[Saved data entries]

--- --- ---

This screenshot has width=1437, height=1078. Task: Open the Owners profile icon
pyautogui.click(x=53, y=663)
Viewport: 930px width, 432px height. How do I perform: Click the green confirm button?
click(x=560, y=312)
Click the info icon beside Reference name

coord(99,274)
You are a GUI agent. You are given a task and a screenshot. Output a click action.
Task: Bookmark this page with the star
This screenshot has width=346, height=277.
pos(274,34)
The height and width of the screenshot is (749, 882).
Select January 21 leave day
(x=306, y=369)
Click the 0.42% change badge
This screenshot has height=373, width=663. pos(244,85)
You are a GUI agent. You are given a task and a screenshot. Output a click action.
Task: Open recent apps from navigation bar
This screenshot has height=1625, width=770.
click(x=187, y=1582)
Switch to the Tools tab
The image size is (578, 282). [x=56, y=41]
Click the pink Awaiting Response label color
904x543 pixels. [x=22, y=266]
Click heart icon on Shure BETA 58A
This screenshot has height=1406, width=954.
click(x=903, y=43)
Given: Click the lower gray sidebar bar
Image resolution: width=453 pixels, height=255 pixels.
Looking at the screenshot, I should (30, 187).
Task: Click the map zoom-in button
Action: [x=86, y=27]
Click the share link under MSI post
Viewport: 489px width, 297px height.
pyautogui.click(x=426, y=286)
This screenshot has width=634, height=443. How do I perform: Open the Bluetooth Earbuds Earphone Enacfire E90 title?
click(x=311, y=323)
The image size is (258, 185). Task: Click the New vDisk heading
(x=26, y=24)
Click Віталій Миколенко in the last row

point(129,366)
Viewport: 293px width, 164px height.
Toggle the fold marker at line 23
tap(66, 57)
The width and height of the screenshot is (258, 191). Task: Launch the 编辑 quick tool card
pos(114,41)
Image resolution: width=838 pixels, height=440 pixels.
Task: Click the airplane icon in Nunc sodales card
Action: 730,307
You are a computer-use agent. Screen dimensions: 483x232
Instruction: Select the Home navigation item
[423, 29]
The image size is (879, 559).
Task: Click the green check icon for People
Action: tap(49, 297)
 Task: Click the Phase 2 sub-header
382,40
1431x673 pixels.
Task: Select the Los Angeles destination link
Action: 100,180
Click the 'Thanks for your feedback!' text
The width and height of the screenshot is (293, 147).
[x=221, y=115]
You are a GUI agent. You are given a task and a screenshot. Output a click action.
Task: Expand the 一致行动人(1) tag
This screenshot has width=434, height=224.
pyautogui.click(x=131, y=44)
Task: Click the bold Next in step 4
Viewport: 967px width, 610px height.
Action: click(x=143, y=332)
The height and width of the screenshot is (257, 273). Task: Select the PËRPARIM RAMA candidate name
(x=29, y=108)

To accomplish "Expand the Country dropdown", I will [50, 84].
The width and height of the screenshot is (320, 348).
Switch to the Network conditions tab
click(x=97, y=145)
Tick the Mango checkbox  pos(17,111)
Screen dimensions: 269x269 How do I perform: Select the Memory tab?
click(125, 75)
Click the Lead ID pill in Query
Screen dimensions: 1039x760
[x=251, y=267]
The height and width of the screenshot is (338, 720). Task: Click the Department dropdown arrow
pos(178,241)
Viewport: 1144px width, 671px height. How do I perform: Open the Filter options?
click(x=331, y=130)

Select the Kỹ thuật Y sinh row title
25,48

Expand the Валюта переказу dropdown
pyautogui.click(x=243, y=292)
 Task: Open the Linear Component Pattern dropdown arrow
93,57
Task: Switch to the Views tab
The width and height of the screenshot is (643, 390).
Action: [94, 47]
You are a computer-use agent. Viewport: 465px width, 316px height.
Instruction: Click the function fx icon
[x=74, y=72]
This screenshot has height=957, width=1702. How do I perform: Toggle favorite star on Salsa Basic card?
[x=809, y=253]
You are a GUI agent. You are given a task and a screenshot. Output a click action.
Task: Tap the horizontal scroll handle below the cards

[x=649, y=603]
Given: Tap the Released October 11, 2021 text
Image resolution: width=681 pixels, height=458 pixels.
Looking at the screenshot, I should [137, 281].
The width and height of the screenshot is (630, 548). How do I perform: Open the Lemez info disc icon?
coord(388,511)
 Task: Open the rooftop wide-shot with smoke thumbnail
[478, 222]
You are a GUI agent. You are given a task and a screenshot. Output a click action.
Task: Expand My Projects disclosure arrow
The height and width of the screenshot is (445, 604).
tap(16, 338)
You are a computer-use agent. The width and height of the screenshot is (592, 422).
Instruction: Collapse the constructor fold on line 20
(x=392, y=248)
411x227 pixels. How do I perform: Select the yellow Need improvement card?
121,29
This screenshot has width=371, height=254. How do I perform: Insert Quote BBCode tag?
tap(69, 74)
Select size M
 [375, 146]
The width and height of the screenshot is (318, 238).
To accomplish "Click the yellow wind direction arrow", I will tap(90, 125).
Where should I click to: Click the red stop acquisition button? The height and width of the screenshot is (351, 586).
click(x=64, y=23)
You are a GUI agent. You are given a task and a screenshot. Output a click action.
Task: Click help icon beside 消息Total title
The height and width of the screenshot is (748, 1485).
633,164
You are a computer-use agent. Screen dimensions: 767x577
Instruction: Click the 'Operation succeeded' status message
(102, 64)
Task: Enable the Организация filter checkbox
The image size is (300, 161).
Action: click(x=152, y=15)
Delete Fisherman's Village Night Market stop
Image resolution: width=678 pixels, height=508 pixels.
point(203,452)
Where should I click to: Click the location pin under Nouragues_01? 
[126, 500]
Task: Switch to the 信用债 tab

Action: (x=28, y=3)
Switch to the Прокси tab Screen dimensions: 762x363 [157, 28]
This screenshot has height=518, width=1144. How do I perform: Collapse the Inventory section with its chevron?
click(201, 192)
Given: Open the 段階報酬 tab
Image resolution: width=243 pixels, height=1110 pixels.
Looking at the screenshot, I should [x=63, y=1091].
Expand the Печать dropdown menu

--- --- ---

Produce an exact copy of each line from the one holding "Given: Open the 段階報酬 tab" through the last line of the records, both included, and nothing more.

Given: Open the 段階報酬 tab
Image resolution: width=243 pixels, height=1110 pixels.
Looking at the screenshot, I should [x=63, y=1091].
Expand the Печать dropdown menu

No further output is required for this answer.